Commenting on its action, the New York-based credit ratings agency said Chubb had suffered adverse loss experience across most of its business lines over the past three years, which is somewhat uncommon for a "double-A-plus"-rated company.
S&P also noted it does not believe the company's operating performance and capital strength support its former "A-plus" senior debt rating.
"Most recently, the company has been negatively affected by adverse loss experience in its specialty commercial lines--directors and officers liability, errors and omissions liability--and its U.S. homeowners line, which are lines of business that have historically been very profitable," said Michael Gross, a credit analyst at S&P.
He also warned that although these business lines' results are expected to improve this year, benefits would be somewhat offset by a number of factors, including competitive pricing and terms, as well as increased reinsurance costs.
S&P noted in its downgrade report that although Chubb's operating performance in 2003 is expected to be very strong, it believes that the company needs to continue rate increases across most business lines and more effectively manage its "relatively high expense structure."
The rating agency added that Chubb is more capital constrained in 2003 than in prior years because of charges over the past 18 months relating to 9/11 terrorism attacks, Enron-related surety losses, and asbestos reserve strengthening, as well as reserve strengthening for directors and officers liability exposure.
A.M. Best also expressed similar capital concerns earlier this month, when it assigned a "double-a-minus" senior debt rating for Chubb. The Oldwick, N.J.-based insurance rating firm noted that Chubb's interest expense and shareholder dividends would amount to some $400 million in 2003.
"The ability to accumulate capital at the subsidiary level, which is needed to support more rapid growth in the current hard property-casualty markets, remains constrained," A.M. Best said.
On a brighter note, S&P said Chubb is expected to boost capital strength by raising new equity. Additionally, Chubb continues to enjoy strong brand-name recognition globally and strong capitalization on a consolidated basis.

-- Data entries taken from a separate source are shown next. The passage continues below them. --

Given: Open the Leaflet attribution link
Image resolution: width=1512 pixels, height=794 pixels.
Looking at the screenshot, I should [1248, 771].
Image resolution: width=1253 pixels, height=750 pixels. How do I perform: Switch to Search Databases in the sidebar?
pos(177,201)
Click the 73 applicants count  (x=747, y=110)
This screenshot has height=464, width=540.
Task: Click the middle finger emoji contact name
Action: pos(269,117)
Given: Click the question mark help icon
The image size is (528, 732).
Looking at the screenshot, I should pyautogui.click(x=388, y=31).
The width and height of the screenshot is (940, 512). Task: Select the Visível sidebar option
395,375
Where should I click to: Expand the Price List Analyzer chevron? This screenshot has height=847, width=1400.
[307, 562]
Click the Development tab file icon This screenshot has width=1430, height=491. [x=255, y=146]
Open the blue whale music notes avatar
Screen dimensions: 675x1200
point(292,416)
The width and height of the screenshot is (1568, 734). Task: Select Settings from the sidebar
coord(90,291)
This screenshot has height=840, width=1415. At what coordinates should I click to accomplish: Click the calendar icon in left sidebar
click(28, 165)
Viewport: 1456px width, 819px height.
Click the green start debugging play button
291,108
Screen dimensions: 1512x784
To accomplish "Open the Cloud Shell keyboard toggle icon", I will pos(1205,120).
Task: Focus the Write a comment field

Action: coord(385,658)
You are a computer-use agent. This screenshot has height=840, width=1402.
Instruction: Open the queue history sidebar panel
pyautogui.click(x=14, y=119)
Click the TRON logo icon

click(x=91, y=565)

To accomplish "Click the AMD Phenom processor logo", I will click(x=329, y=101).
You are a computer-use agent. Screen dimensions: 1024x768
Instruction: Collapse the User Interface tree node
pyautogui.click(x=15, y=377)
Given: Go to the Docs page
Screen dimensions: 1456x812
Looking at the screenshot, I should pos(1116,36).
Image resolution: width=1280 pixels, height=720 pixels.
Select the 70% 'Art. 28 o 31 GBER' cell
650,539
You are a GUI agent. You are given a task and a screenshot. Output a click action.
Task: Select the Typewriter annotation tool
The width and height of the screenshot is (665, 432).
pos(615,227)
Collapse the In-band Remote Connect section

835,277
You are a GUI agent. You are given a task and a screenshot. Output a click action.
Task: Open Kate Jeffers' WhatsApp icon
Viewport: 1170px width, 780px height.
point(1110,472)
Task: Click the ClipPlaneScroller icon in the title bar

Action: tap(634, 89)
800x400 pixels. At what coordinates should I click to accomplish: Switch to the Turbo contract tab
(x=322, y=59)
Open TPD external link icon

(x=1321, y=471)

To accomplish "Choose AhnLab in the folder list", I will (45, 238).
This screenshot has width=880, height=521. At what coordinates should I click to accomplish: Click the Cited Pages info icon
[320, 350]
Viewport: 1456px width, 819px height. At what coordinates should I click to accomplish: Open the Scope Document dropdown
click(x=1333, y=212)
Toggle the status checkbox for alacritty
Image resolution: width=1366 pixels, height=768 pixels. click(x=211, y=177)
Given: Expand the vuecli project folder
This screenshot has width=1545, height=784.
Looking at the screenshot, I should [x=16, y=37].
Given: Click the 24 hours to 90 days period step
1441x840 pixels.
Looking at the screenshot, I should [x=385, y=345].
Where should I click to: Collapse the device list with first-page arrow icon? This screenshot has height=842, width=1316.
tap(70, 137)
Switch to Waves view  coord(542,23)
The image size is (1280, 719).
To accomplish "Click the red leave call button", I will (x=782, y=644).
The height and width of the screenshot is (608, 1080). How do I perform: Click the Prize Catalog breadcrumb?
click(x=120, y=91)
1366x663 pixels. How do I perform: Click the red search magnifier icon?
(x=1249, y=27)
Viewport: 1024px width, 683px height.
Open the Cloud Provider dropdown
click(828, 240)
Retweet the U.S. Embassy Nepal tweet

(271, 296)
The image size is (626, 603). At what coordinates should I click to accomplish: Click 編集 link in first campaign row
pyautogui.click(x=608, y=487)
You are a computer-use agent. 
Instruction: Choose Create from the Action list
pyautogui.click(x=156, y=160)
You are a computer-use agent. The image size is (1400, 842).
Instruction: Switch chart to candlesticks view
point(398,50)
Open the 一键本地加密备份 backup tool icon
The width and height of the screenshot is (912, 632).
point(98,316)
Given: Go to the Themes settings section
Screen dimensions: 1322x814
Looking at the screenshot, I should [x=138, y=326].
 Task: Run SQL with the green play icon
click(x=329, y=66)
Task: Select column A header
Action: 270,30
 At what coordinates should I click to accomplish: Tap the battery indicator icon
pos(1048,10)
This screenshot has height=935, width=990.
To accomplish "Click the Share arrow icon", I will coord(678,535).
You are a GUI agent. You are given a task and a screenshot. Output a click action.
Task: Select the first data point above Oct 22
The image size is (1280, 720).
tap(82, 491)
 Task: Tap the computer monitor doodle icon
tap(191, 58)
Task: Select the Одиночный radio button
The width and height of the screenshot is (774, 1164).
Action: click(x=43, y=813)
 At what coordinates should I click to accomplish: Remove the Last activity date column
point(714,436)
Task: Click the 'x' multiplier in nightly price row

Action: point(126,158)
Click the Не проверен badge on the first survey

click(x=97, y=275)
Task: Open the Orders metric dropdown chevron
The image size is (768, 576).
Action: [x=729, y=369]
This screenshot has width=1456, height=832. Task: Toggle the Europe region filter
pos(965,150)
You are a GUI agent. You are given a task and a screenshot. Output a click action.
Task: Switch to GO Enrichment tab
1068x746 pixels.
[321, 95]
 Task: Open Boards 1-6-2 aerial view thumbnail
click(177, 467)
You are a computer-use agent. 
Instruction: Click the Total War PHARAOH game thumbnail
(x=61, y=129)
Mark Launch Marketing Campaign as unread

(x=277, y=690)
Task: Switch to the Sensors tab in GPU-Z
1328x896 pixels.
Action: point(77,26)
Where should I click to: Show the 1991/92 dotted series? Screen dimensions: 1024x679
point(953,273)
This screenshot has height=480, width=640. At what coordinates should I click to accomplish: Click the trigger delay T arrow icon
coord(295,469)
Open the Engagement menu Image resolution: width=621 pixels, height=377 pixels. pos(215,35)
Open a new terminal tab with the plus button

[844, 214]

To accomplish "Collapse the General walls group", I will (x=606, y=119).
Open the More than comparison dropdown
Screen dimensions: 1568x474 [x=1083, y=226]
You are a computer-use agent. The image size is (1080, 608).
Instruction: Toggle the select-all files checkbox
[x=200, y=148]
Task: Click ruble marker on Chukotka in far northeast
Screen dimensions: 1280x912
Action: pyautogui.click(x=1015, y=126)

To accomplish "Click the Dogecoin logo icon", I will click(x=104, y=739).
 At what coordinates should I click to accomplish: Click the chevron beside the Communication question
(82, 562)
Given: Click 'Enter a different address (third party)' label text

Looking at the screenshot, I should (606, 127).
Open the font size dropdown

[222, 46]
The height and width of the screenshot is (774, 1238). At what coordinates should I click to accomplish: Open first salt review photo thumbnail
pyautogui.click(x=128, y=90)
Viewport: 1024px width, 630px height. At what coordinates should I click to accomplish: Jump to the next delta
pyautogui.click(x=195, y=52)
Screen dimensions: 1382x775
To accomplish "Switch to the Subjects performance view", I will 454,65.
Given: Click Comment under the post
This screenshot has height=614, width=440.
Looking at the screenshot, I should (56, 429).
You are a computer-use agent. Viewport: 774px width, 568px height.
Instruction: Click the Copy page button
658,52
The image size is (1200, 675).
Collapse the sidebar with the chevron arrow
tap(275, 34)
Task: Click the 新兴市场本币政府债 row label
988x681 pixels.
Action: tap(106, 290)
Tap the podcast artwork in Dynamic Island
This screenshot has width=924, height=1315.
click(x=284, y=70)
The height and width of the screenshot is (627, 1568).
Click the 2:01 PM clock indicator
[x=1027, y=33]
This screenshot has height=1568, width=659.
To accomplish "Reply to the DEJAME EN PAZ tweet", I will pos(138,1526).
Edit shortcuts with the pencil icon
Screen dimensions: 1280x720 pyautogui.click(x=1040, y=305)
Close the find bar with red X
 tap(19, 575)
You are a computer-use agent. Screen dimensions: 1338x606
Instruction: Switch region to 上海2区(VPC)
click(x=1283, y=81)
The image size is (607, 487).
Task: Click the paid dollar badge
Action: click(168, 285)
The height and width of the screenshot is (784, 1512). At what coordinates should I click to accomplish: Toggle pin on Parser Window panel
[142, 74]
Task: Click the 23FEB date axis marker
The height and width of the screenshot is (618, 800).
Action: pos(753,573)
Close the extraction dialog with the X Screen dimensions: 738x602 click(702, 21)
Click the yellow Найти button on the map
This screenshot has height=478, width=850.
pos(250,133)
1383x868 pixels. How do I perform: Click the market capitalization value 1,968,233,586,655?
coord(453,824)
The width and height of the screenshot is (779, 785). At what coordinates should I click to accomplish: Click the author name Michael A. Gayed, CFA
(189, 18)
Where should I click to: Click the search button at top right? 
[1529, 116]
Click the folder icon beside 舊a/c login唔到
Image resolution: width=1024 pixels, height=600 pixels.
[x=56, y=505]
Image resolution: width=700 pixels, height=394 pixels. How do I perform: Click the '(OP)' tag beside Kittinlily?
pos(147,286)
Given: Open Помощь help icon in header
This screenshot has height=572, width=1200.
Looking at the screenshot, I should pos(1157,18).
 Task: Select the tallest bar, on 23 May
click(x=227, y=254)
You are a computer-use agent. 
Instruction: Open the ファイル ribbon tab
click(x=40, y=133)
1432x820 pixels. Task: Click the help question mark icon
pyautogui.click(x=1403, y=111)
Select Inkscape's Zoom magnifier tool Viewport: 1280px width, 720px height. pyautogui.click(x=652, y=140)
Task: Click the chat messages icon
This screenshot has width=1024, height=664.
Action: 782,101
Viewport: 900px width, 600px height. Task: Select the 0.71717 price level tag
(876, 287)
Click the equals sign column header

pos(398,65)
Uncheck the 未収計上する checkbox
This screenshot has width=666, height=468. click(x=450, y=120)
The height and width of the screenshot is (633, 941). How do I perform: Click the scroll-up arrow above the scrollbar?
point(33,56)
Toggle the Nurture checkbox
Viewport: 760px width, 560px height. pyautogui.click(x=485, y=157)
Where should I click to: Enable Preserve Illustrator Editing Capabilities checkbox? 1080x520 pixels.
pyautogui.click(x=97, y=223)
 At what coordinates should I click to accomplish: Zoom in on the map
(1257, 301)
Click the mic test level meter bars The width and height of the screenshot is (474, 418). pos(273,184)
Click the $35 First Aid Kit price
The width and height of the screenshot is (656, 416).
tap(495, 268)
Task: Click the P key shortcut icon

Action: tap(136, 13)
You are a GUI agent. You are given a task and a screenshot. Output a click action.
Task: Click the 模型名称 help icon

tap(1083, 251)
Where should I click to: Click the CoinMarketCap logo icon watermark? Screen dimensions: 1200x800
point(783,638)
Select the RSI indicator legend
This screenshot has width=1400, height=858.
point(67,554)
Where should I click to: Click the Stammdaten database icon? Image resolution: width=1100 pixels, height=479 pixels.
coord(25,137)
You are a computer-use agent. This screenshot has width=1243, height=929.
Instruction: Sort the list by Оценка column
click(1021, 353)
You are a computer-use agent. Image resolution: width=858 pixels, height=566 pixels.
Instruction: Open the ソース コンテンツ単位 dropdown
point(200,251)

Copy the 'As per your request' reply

"Chubb continues to distinguish itself from the competition through innovative bundled and unbundled niche product development, exceptional global service capability, and a respected brand name reinforced by Chubb's underwriting discipline," S&P stated.
S&P expects Chubb's total growth in net written premium to be about 20 percent in 2003 and expects very strong operating performance, thanks to a consolidated combined ratio of less than 100 percent, excluding catastrophic events.